From a past contemporary: three Victorian novelists - Charles Dickens, W.M. Thackeray; Anthony Trollope
Contemporary Review, August, 1994 by Amelia Edwards
Editor's Note: In the 128 years of its history, the Contemporary Review has carried a wealth Of important articles on virtually every subject. We plan to include a short selection from past articles from time to time over the next few years. We begin with an article published exactly a century ago in August 1894. It was called `The Art of the Novelist'. Amelia Edwards (1831-92) was a popular novelist who began her career as a writer by publishing a poem at age seven. She became one of the first women journalists by working for the Saturday Review and the Morning Post. She also wrote eight novels. One, Debenham's Vow (1870), was much admired by Anthony Trollope. In her last decade she became pre-occupied with Egypt and helped to found the first chair of Egyptology in a British university. A few years before her death she wrote an article about Victorian fiction in which she recalled three great novelists of her early years: Charles Dickens, W. M. Thackeray, and Anthony Trollope. She is particularly interesting about Trollope as she knew him the best. In the research for my recent biography (Anthony Trollope: A Victorian in His World, 1990) I found this one of the best contemporary criticisms. Framley Parsonage and Barchester Towers were two of Trollope's popular Barsetshire novels. Mr. Crawley is the eccentric clergyman who is falsely accused of stealing a 20[pounds] cheque in The Last Chronicle of Barset. Lily Dale is the heroine of The Small House at Allington -- recently picked by John Major as his favourite book. She is jilted by Adolphus Crosbie, who was anxious to marry into the nobility. -- Richard Mullen.

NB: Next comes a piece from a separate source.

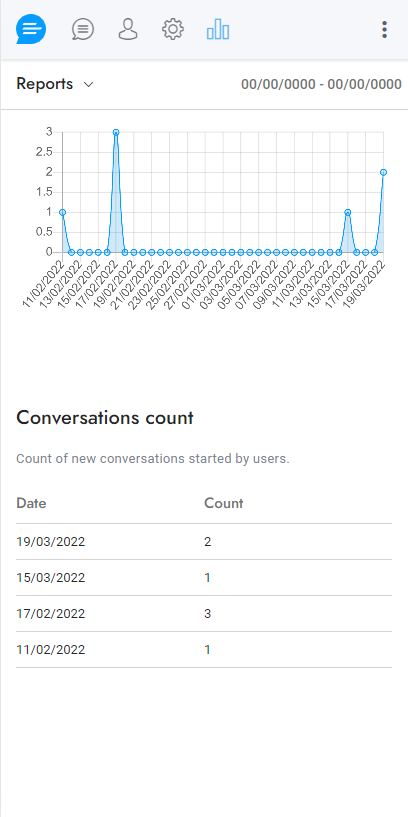Open the three-dot vertical menu
The width and height of the screenshot is (408, 817).
pyautogui.click(x=384, y=30)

DICKENS, Thackeray and Trollope are essentially representative writers of what I should like to call the historical novel of contemporary English life. They wrote at the same time. They bad an absolutely parallel experience. The same clubs, the same drawing-rooms, the same parks, streets and places of public amusement were familiar to all three. And yet with what different eyes they viewed the social structure of their time!
Dickens was essentially a caricaturist. Trollope was an admirable portrait-painter. Thackeray was a clairvoyant. Or, to put it differently, Dickens depicted his fellow-men as they are not: Trollope presents them as they appear to the world; Thackeray reads them through and through. . . .
In this triumvirate -- Dickens, Trollope, Thackeray -- I would assign a very prominent place to the author of Framley Parsonage. He was himself a typical Englishman, bluff, hearty, straightforward; passionately fond of field sports, yet at the same time a thorough man of business and a thorough Londoner. He was intimately conversant with the life and haunts of the upper and upper-middle classes; and he had a very considerable knowledge of parliamentary life, and of parliamentary men. Also he made an exhaustive and affectionate study of the British parson; and the British parson, till Anthony Trollope took him in hand, was an unexplored field of research. Now, the British parson plays a very important part in English national life, especially in country parishes and provincial towns, and until the publication of Barchester Towers, he had been treated by our novelists as a mere lay figure. But in Anthony Trollope's hands he became one of the most lifelike characters in fiction. The meek domestic chaplain, the starving curate, the hunting rector, the courtly archdeacon, the henpecked bishop, and a hundred others throng `thick and fast' upon our memory. It is a portrait-gallery in which no one canvas is exaggerated, and in which caricature has no place. And herein lies the secret of Trollope's strength. He never exaggerates. He has humour; but he never allows it to run away with him. He has pathos; but it is a manly pathos, reserved and self-contained, with no snivelling in it, and no display of white pocket-handkerchief. There is no more tragic figure in fiction than the Reverend Mr. Crawley, nor any more tragic situation than that in which he is placed by the disappearance of the twenty-pound-note. Yet with how few touches and in what sober tints it is painted! As with his tragedy, so it is with his pathos. It is as the pathos of life itself. . . .
I do not know what Thackeray's method of work was; but of one thing I am certain -- and that is, that his characters were to him absolutely real, that he believed in them, suffered with them, rejoiced with them, as though they were creatures of fresh and blood. His own heart beats under the lines, as he traces them with his hand. That is why they are so real to us; for no story-teller can possibly make his readers believe in characters which he does not believe in himself.
And this, I take it, is the inmost secret of the art of the novelist, sincerity. It is of no use to `make believe' as the children say. It is of no use to dress up a company of puppets, and put fine speeches in their mouths, and pull the wires this way, and that way. It is of no use to describe scenery which you have never seen; or people living in a class of life to which you have no access; or emotions which you have never felt. Such work rings hollow, and although it may amuse for an hour, there is nothing satisfying in it, and nothing enduring.